VIII. DIVISION DE LA MORALE.
MORALE DE L’HOMME.

Quoique le genre humain ne compose proprement qu’une grande famille, néanmoins la trop grande étendue de cette famille l’a obligé de se séparer en différentes sociétés qui ont pris le nom d’États, et dont les membres se rapprochent par des liens particuliers, indépendamment de ceux qui les unissent au système général. La morale a donc quatre objets : ce que les hommes se doivent comme membres de la société générale ; ce que les sociétés particulières doivent à leurs membres ; ce qu’elles se doivent les unes aux autres ; enfin ce que les membres de chaque société particulière se doivent mutuellement, et à l’État dont ils sont membres. Les premiers devoirs renferment la loi naturelle ou générale, qui n’est bornée ni par les temps ni par les lieux, et qu’on peut nommer la morale de l’homme ; les devoirs de la seconde espèce peuvent être appelés la morale des législateurs ; ceux de la troisième la morale des États ; enfin les devoirs du quatrième genre, la morale du citojen. Ainsi on trouve dans cette division le droit naturel ou commun ; le droit politique, qu’il ne faut pas confondre avec la politique à laquelle il est souvent contraire ; le droit des gens et le droit positif. À ces quatre branches de la morale on peut en ajouter une cinquième, la morale du philosophe : elle n’a pour objet que nous-mêmes, et la manière dont nous devons penser pour rendre notre condition la meilleure ou la moins triste qu’il est possible. Parcourons successivement ces différentes branches, et voyons les principaux points qui s’y rapportent.

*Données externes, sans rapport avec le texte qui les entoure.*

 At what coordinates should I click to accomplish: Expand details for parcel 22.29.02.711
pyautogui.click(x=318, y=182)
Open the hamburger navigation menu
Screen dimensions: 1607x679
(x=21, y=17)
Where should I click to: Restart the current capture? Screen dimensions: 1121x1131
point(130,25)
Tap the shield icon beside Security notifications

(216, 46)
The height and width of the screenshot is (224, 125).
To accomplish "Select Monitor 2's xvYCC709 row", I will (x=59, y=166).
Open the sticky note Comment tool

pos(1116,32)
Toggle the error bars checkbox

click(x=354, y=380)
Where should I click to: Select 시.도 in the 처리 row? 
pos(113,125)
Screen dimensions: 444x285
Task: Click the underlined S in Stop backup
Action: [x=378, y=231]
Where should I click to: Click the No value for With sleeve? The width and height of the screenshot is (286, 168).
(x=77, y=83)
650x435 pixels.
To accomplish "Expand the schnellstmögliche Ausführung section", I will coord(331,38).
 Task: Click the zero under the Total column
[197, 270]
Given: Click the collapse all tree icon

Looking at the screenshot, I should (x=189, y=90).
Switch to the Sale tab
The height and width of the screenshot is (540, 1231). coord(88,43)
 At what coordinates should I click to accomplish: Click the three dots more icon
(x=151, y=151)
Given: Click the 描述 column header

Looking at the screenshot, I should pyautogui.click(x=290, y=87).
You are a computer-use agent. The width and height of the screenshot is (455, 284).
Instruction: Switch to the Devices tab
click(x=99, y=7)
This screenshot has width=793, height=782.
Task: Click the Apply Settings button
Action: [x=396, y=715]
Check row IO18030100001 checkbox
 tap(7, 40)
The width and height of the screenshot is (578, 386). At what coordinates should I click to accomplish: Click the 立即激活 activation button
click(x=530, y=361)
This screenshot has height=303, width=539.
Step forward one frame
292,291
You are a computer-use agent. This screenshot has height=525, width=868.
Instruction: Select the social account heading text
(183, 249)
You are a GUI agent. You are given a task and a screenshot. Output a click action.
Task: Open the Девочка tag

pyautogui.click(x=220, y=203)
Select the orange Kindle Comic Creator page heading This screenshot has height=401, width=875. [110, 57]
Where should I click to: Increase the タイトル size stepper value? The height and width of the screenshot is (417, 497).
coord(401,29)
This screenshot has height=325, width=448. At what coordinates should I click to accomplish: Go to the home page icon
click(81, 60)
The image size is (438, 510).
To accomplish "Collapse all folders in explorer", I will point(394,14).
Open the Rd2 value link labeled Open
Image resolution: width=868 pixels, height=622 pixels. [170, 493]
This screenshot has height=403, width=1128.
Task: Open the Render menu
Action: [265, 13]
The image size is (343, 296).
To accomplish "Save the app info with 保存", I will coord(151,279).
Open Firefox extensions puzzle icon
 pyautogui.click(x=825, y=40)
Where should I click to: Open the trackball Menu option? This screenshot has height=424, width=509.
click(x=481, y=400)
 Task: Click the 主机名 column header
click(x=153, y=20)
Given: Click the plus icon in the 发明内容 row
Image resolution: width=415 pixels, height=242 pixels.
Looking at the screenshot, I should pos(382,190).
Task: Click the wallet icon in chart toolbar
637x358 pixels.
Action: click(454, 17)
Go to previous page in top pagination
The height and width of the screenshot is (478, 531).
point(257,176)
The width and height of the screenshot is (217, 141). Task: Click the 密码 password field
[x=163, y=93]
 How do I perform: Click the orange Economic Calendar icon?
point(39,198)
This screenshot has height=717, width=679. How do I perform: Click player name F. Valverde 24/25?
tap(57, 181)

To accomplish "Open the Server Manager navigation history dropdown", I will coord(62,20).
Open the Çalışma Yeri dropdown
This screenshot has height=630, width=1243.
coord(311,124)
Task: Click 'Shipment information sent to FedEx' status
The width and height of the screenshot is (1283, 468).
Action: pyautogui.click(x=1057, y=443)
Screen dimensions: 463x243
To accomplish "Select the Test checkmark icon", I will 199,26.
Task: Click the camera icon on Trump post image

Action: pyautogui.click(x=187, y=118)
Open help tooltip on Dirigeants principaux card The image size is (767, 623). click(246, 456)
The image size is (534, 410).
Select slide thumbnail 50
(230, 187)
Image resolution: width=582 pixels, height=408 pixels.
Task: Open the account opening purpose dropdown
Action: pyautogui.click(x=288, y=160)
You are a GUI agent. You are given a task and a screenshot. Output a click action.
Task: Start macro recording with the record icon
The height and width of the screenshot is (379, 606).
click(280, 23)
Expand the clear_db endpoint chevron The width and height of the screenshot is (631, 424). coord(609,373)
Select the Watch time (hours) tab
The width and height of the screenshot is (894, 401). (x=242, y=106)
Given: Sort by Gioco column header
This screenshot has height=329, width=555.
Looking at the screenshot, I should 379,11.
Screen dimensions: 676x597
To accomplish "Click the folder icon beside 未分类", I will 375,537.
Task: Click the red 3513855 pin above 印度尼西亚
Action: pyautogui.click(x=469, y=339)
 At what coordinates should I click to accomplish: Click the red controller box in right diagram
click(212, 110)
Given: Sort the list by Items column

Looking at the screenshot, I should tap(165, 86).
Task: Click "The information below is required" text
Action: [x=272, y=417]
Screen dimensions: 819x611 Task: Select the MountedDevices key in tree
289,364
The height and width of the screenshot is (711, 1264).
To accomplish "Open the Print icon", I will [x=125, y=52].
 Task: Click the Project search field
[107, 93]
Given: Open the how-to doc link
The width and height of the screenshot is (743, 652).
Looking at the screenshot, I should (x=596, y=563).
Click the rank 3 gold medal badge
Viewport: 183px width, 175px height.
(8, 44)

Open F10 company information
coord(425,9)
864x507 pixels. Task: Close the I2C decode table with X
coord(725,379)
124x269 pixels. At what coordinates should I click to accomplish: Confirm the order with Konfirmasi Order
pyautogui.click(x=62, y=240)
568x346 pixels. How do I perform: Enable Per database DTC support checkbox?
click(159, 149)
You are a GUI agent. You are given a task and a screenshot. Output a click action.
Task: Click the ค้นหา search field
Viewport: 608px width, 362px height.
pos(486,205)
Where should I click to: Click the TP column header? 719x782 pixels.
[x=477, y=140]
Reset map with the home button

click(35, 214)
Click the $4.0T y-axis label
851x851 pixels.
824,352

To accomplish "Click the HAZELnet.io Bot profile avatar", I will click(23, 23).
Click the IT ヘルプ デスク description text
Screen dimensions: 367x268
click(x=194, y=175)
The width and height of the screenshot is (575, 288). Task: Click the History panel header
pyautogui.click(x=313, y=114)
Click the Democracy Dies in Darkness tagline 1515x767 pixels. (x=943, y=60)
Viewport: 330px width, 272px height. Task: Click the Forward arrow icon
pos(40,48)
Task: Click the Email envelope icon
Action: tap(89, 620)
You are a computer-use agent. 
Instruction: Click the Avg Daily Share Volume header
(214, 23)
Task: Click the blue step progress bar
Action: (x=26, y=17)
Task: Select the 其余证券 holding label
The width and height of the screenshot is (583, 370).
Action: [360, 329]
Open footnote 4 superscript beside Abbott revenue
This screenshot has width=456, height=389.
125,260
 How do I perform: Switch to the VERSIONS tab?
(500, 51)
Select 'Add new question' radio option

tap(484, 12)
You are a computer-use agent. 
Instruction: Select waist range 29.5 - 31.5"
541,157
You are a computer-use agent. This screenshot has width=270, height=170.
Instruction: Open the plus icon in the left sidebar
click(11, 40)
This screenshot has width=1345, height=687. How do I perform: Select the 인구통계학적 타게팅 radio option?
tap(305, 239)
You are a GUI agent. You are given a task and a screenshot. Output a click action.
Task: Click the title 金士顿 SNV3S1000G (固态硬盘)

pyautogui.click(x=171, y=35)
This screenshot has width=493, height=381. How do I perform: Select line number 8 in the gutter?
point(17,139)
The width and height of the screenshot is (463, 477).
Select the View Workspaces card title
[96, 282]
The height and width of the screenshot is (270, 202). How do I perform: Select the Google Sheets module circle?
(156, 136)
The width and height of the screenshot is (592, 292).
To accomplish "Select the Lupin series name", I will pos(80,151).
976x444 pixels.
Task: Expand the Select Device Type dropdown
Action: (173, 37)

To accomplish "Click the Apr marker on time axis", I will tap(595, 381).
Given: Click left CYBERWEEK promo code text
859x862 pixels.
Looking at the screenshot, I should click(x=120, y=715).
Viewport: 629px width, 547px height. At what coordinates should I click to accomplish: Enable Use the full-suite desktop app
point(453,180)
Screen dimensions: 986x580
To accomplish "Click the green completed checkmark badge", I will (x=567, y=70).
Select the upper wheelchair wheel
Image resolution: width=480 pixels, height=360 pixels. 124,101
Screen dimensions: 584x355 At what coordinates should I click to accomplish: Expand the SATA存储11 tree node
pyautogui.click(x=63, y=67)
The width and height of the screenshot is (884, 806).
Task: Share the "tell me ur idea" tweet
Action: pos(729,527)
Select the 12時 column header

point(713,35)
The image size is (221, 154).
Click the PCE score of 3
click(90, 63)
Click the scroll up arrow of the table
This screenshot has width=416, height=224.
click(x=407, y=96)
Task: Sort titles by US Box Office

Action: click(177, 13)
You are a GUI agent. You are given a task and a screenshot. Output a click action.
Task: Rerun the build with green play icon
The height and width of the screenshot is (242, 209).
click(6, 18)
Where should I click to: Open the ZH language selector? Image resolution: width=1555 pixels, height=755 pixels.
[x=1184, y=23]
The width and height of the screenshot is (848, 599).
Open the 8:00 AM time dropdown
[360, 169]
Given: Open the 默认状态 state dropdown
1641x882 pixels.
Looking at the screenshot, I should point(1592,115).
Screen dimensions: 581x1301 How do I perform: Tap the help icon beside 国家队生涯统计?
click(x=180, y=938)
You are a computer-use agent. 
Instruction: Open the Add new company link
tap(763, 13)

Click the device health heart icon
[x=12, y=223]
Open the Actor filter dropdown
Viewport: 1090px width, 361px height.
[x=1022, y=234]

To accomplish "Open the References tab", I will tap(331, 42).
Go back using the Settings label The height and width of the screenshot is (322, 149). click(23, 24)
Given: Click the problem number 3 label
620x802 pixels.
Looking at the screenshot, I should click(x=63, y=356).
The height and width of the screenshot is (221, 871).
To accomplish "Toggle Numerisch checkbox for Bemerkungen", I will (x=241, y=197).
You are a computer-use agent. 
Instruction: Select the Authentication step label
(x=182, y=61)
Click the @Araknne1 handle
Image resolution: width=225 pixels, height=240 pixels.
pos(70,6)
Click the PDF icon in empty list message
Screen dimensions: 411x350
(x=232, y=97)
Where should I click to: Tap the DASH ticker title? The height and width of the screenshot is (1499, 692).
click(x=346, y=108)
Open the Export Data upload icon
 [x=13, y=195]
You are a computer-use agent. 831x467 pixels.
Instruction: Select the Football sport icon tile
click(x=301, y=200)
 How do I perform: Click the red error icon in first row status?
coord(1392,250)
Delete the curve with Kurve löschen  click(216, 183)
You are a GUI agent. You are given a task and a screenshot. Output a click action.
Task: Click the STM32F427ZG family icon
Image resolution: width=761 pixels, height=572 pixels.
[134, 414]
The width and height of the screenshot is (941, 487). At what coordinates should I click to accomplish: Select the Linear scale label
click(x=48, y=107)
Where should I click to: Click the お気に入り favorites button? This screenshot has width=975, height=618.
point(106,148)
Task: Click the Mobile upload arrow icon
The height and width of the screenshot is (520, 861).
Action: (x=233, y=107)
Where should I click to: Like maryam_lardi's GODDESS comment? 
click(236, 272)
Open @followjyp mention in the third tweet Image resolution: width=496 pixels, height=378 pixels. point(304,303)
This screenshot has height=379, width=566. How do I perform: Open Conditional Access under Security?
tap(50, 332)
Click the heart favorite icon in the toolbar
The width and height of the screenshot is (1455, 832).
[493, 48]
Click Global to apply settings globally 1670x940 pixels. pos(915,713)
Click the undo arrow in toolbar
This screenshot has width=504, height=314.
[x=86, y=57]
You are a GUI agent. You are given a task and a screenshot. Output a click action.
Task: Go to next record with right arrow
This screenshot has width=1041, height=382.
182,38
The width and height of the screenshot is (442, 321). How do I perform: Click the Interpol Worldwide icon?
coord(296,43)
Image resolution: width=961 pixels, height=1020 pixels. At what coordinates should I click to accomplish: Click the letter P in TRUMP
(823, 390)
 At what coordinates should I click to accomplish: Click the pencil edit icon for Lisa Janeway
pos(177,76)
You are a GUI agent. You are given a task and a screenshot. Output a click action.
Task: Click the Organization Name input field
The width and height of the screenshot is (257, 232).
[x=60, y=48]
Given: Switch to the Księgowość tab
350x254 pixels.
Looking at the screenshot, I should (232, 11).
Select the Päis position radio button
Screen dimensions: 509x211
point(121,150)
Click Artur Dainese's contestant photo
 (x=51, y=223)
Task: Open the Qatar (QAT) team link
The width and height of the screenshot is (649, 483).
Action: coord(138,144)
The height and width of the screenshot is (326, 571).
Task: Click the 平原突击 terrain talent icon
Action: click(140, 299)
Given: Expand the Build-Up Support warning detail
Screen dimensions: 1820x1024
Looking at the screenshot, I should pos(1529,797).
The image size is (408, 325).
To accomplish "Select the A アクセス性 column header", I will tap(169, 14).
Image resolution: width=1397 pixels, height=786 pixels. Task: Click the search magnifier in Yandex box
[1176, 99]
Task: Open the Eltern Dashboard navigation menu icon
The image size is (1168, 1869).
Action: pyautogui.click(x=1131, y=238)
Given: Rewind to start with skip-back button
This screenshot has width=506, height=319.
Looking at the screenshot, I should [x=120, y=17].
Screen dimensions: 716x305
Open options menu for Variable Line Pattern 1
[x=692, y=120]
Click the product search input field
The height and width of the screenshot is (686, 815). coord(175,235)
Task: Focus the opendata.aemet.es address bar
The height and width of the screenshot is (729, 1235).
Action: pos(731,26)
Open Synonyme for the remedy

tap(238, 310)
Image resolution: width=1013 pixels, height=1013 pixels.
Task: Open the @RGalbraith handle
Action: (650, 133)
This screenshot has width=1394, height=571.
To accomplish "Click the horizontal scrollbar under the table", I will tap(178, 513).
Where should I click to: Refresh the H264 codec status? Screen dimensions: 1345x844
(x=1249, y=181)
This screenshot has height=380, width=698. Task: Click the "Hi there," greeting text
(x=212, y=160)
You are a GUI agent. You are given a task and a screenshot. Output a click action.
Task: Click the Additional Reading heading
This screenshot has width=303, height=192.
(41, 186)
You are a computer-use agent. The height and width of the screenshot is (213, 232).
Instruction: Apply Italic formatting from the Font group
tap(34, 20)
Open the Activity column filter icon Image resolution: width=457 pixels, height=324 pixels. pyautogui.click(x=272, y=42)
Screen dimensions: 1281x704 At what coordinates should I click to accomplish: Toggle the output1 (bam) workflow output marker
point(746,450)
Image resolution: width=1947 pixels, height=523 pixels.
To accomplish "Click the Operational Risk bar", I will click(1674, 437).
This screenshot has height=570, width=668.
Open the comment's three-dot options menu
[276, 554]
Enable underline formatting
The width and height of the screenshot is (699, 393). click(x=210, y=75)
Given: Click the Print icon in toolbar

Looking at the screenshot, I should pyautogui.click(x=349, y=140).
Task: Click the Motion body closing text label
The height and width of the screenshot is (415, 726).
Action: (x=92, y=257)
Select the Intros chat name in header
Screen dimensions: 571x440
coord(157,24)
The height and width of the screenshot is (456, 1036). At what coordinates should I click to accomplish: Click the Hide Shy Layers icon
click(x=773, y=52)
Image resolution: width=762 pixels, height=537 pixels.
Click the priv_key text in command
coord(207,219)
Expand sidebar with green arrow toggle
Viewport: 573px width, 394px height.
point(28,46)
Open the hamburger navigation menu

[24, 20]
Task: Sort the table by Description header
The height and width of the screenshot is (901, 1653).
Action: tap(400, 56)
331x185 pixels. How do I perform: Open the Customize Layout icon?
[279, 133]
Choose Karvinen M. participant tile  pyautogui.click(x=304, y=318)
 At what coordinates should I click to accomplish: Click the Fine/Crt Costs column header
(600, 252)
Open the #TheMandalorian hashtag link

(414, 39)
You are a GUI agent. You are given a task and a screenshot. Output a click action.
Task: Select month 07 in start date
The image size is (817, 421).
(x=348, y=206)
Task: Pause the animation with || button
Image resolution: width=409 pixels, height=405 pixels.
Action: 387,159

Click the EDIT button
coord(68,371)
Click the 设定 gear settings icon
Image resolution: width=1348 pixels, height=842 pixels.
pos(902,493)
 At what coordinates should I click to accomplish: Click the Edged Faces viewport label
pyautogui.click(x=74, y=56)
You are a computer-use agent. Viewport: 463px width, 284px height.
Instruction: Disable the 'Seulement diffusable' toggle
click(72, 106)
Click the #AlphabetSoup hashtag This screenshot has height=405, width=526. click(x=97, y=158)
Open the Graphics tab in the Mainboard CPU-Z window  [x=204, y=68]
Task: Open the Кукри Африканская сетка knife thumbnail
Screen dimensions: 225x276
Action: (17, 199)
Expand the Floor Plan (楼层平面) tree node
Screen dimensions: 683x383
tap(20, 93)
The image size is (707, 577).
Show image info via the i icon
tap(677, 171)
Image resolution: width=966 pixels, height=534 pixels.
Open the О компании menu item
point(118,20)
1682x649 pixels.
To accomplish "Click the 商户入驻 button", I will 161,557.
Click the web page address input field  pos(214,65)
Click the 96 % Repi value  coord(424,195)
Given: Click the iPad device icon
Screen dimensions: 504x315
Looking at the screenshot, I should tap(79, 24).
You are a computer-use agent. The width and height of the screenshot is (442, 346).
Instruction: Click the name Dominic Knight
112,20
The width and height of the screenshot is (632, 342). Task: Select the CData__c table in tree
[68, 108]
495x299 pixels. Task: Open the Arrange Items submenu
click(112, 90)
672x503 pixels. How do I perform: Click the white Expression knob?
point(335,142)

Les lois générales et naturelles sont de deux espèces, écrites ou non écrites. Les lois naturelles écrites sont celles dont l’observation est tellement nécessaire au maintien de la société, qu’on a établi des peines contre ceux qui les violeraient. On appelle crime toute action qui tend à violer les lois naturelles écrites. De cette seule notion se déduisent, comme nous le verrons plus bas, les principes par lesquels on peut juger de la nature et du degré d’énorniité de chaque crime.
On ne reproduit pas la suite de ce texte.